Alexander Embiricos[01:10:56)]For me, I think that it's a little bit about when do we see the acceleration curves go like this? Or I don't know which way I'm mirrored here. When do we see the hockey stick? And I think that the current limiting factor, I mean, there's many, but I think a current underappreciated limiting factor is literally human typing speed or human multitasking speed on writing prompts. And like you were talking about, it's like you can have an agent watch all the work you're doing, but if you don't have the agent also validating its work, then you're still bottlenecked on can you go review all that code? (01:11:29): So my view is that we need to unblock those productivity loops from humans having to prompt and humans having to manually validate all the work. So if we can rebuild systems to let the agent be default useful, we'll start unlocking hockey sticks. Unfortunately, I don't think that's going to be binary. I think it's going to be very dependent on what you're building. So I would imagine that next year, if you're a startup and you're building new pieces, like some new app or something, it'll be possible for you to set it up on a stack where agents are much more self-sufficient than not. But now let's say, I don't know, you mentioned SAP, let's say you work in SAP,

they have many complex systems and they're not going to be able to just get the agent to be self-sufficient overnight in those systems. So they're going to have to slowly maybe replace systems or update systems to allow the agent to handle more of the work end to end.[01:12:22)]So basically my long answer to your question, maybe boring answer is that I think starting next year, we're going to see early adopters starting to hockey stick their productivity. And then over the years that follow,

we're going to see larger and larger companies like hockey stick that productivity.

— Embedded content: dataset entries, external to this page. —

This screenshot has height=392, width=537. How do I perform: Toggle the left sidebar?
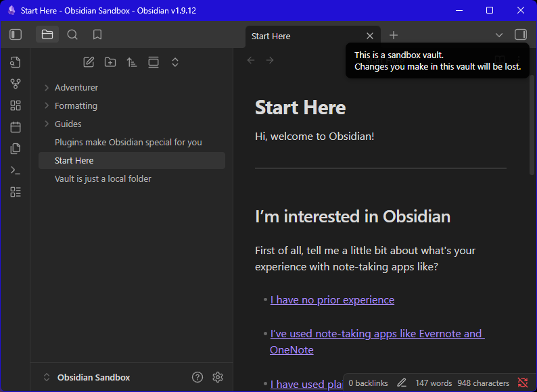pos(16,34)
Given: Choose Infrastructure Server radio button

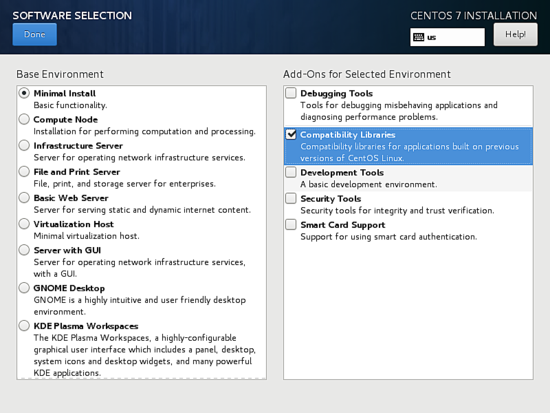Looking at the screenshot, I should [x=24, y=145].
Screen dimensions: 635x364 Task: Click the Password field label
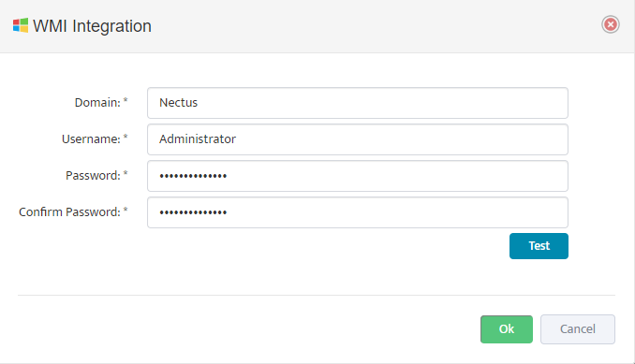93,176
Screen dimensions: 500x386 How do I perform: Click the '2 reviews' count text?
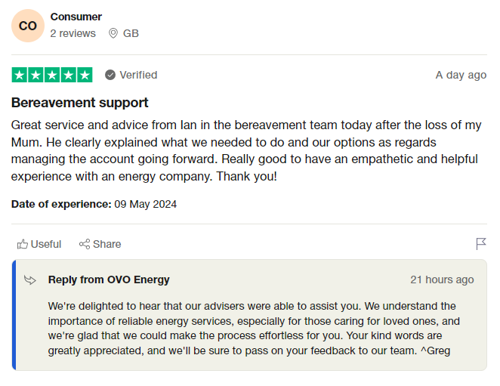(73, 33)
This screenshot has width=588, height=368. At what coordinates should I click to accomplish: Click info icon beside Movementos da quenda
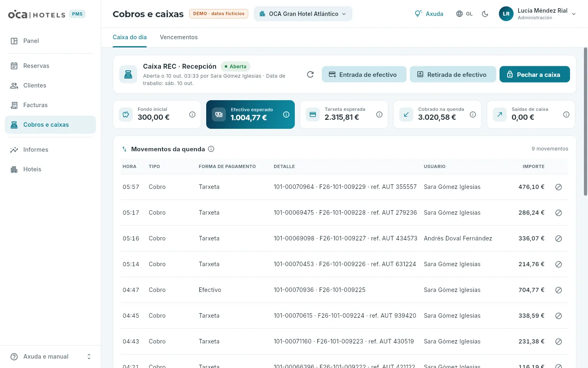(x=211, y=149)
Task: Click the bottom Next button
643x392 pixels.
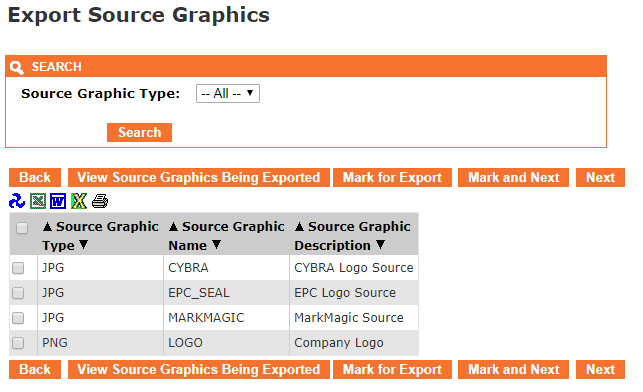Action: tap(600, 369)
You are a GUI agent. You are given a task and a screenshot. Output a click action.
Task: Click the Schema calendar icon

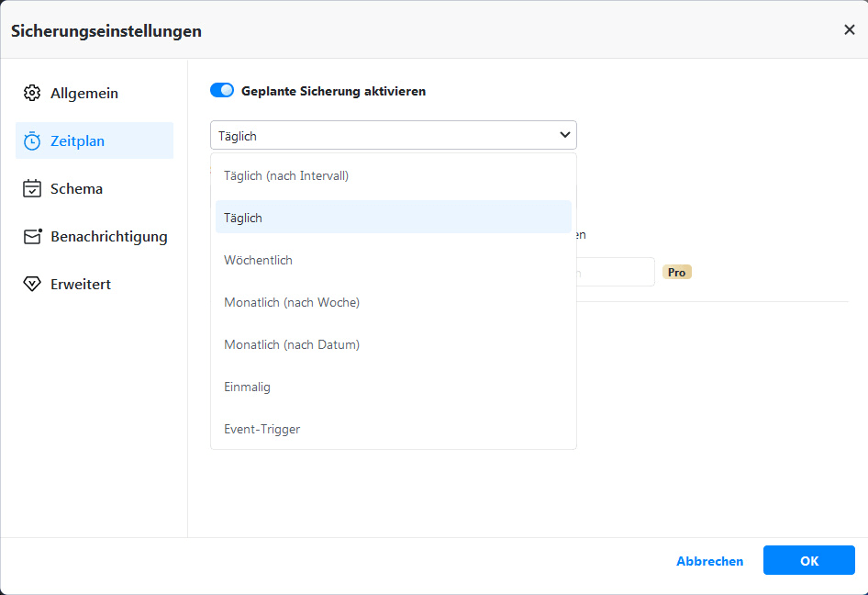32,189
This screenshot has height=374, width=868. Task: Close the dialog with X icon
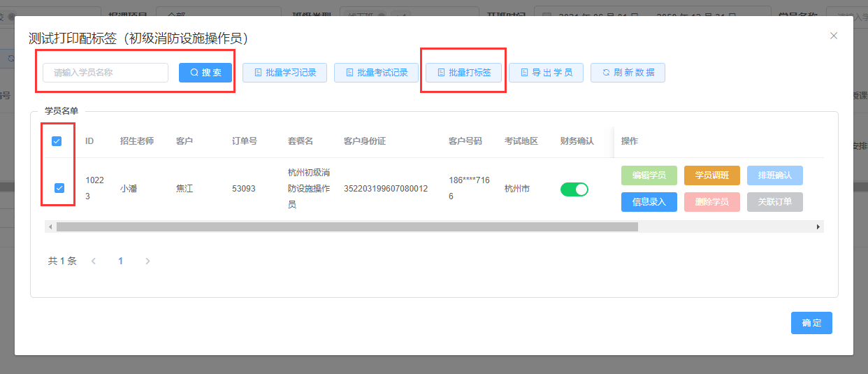(834, 36)
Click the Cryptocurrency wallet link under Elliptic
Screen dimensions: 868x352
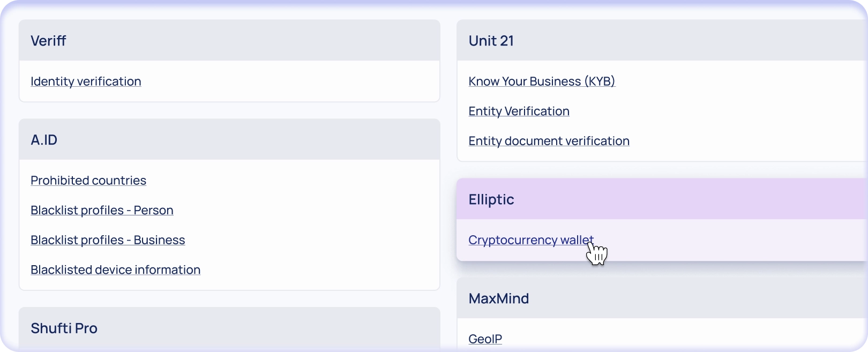pos(530,240)
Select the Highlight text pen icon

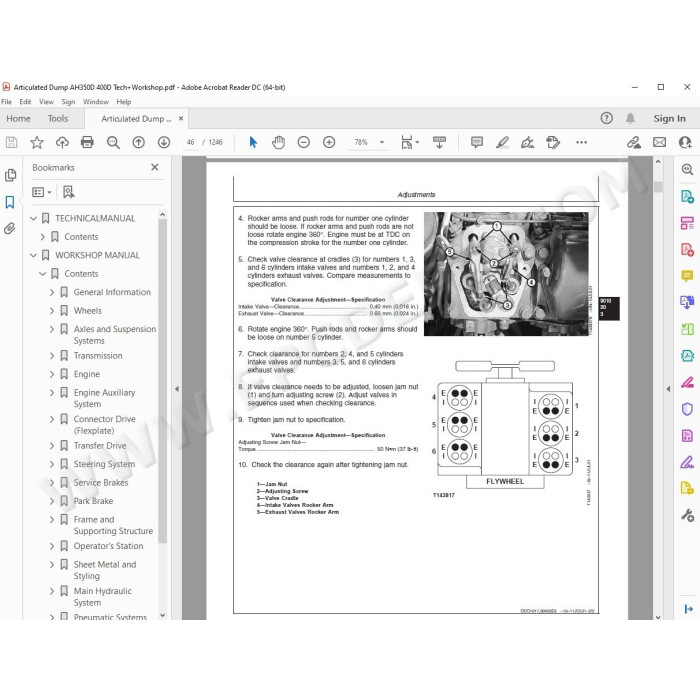[502, 142]
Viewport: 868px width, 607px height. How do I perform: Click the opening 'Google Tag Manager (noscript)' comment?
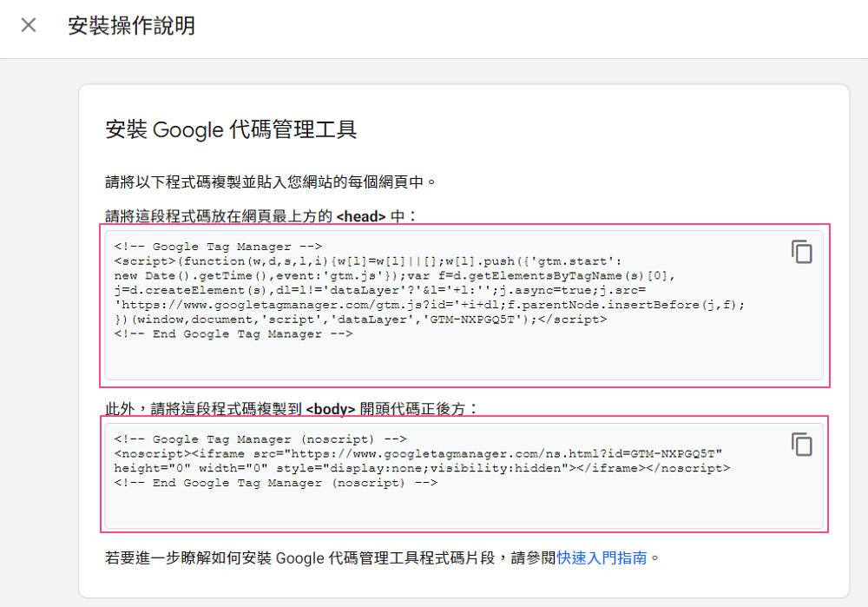click(260, 439)
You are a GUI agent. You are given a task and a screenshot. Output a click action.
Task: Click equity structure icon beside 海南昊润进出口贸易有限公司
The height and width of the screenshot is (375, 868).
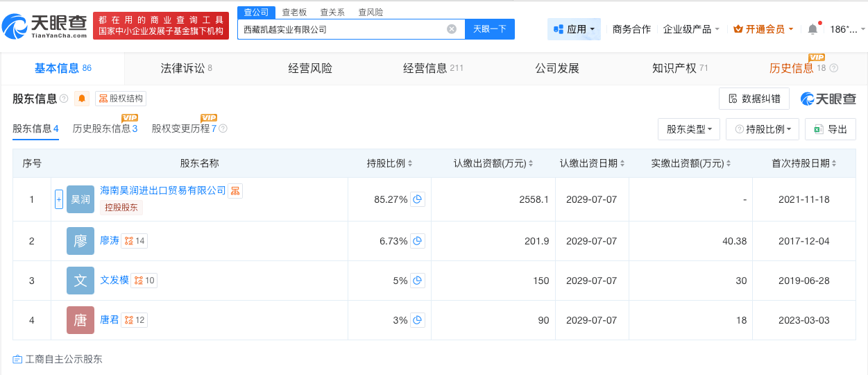point(235,190)
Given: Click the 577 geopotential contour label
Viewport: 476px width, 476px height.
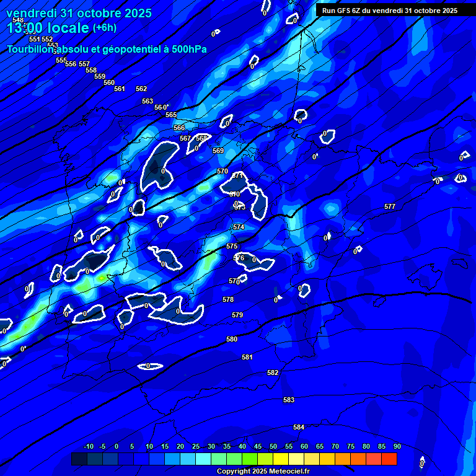Looking at the screenshot, I should 389,206.
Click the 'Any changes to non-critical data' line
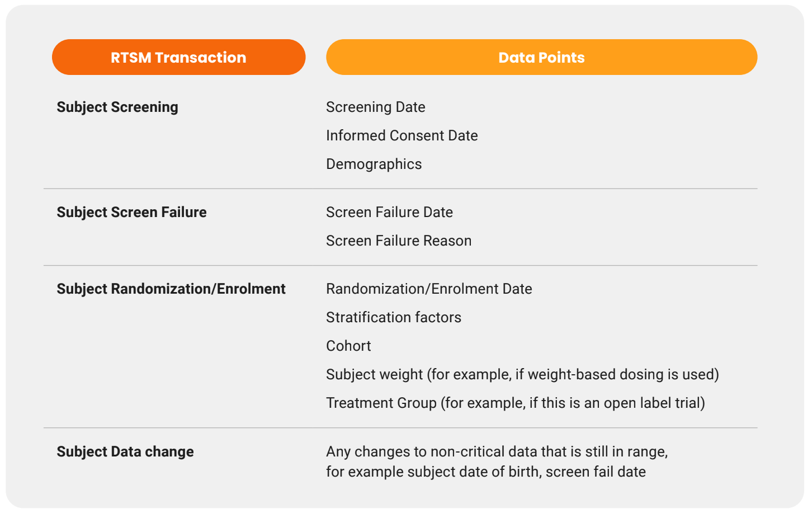The height and width of the screenshot is (518, 812). [497, 451]
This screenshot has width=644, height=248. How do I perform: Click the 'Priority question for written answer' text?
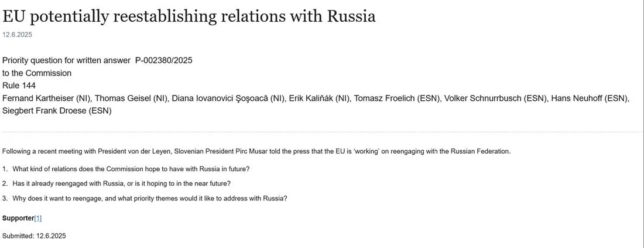tap(66, 60)
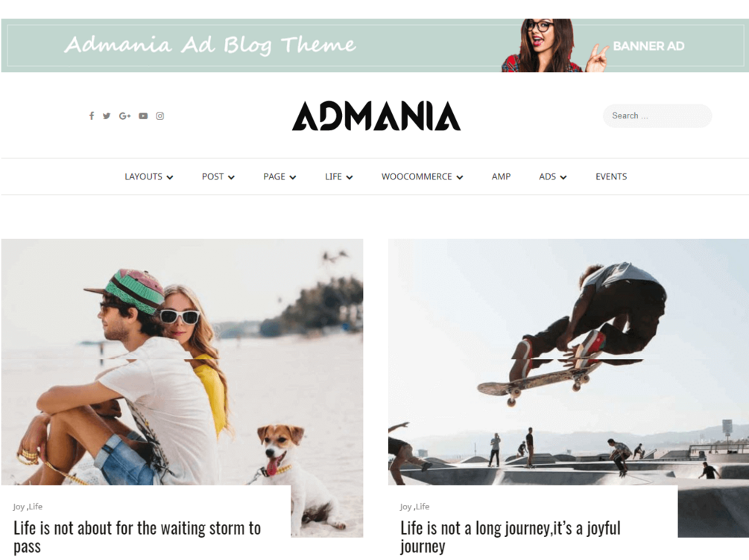This screenshot has height=560, width=749.
Task: Open the Admania Ad Blog Theme banner
Action: [375, 45]
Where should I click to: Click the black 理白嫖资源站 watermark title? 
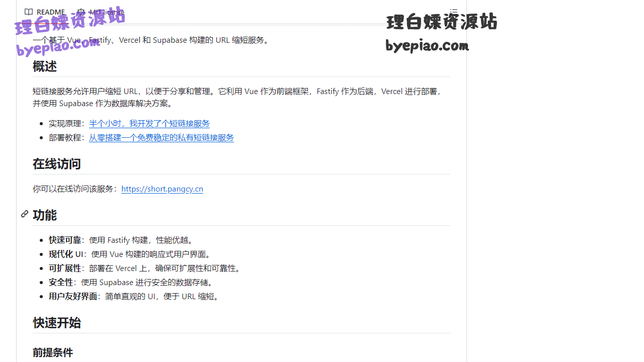pyautogui.click(x=441, y=22)
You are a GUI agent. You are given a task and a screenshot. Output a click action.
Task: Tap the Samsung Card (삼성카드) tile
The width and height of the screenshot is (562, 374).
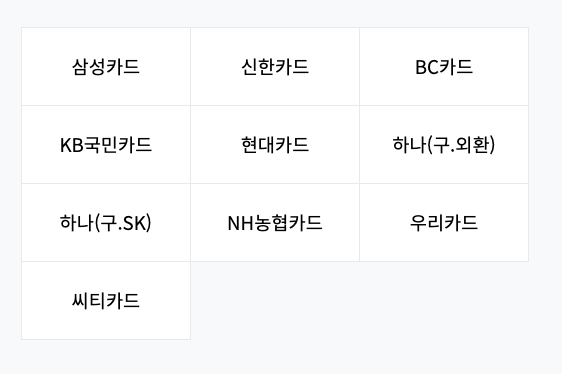pos(106,67)
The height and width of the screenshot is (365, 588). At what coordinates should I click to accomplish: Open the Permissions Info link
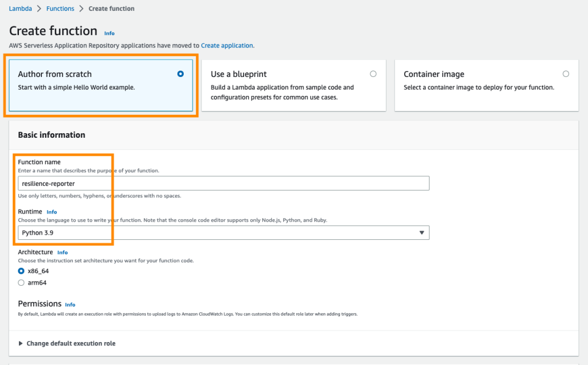click(x=70, y=304)
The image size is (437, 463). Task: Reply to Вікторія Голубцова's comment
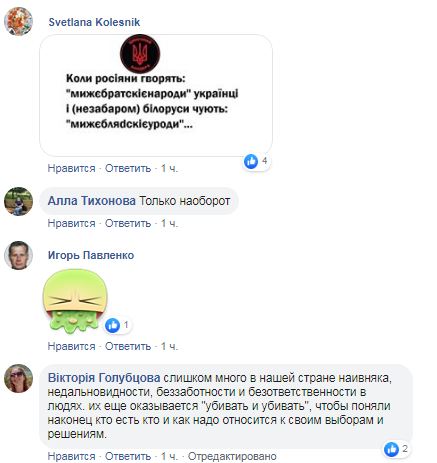tap(128, 456)
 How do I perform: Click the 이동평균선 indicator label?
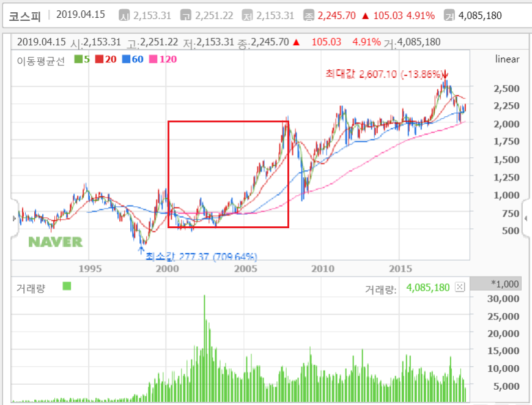coord(40,60)
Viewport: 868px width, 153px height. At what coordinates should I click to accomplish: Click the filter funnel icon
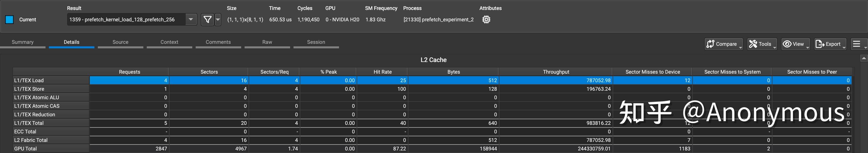pos(208,20)
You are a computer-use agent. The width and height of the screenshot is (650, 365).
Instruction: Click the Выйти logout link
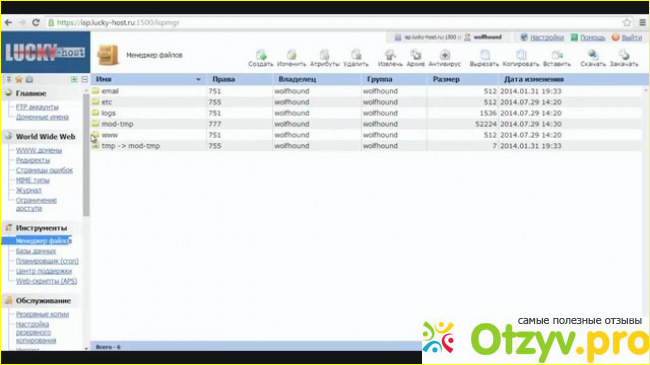pyautogui.click(x=631, y=37)
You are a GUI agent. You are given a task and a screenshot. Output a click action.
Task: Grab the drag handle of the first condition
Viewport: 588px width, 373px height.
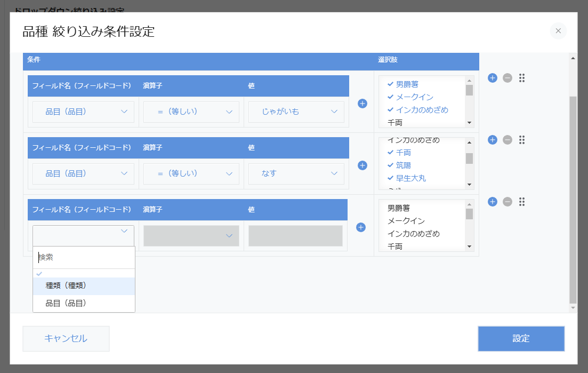pyautogui.click(x=522, y=77)
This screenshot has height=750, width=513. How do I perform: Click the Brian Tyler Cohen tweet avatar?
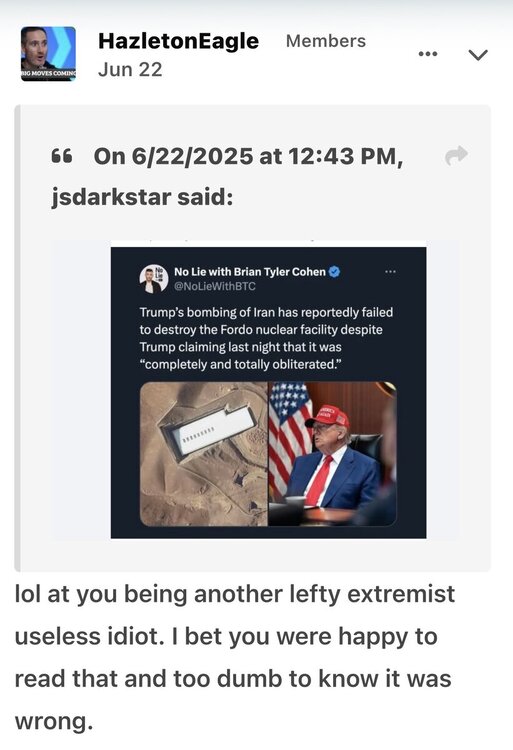tap(154, 278)
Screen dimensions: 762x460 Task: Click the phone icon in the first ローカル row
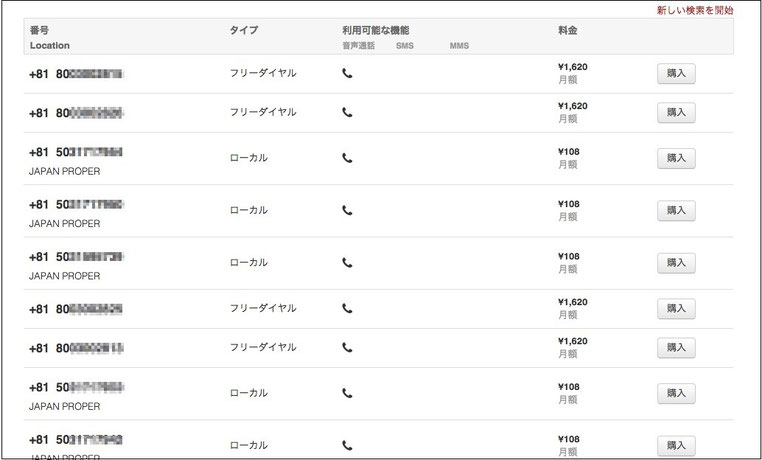[x=347, y=158]
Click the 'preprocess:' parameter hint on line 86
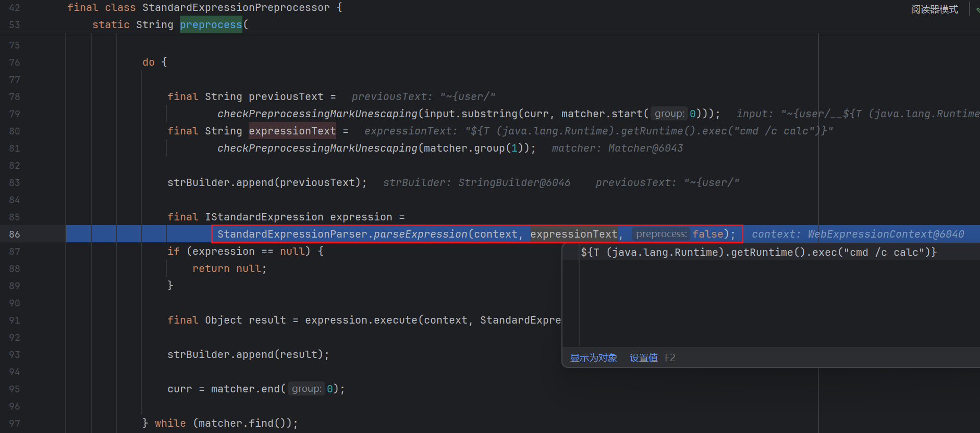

And then somewhere in that fuzzy middle is when that hockey sticking will be flowing back into the AI labs and that's when we'll basically be at the AGI tier. Lenny Rachitsky[01:12:48)]I love this answer. It's very practical and it's something that comes up a lot on this podcast. Just like the time to reveal all the things AI is doing is really annoying and a big bottleneck. I love that you're working on this because it's one thing to just make coding much more efficient and do that for people. It's another to take care of that final step of, "Okay, is this actually great?" And that's so interesting that your sense is that's the limiting factor. It comes back to your earlier point of even if AI did not advance anymore,

we have so much more potential to unlock as we learn to use it more effectively. So that is a really unique answer. I haven't heard that perspective on what is the big unlock. Human typing speed to review basically what AI is doing for us. So good.[01:13:31)]Okay, Alexander, we covered a lot of ground. Is there anything that we haven't covered? Is there anything you wanted to share, maybe double down on before we get to our very exciting lightning round?

Alexander Embiricos[01:13:43)]I think one thing is that the Codex team is growing. And as I was just saying, we're still somewhat limited by human thinking speed and human typing speed. We're working on it. So if you're an engineer or a salesperson, or I'm hiring a product person, please hit us up. I'm not sure the best way to give contact info, but I guess you can go to our jobs page, or do they have contact for you actually? Do listeners have contact for you?

Lenny Rachitsky[01:14:10)]Where they send me like, "Hey, I want to apply to Codex"? I do have a contact form at lennyrachitsky.com. I'm afraid of all the amazing people that are going to ping me. But there we go,

we could try that. Let's see how that goes. Alexander Embiricos[01:14:20)]Okay. Or maybe an easier version, we can edit all that out or up to you. Yeah, or I would just say you can drop us a DM. For example, I'm Embirico on Twitter,

and hit me up if you're interested in joining the team. Lenny Rachitsky[01:14:33)]What a dream job for so many people. What's a sign they... I don't know, what's a way to filter people a little bit so they're not flooding your inbox?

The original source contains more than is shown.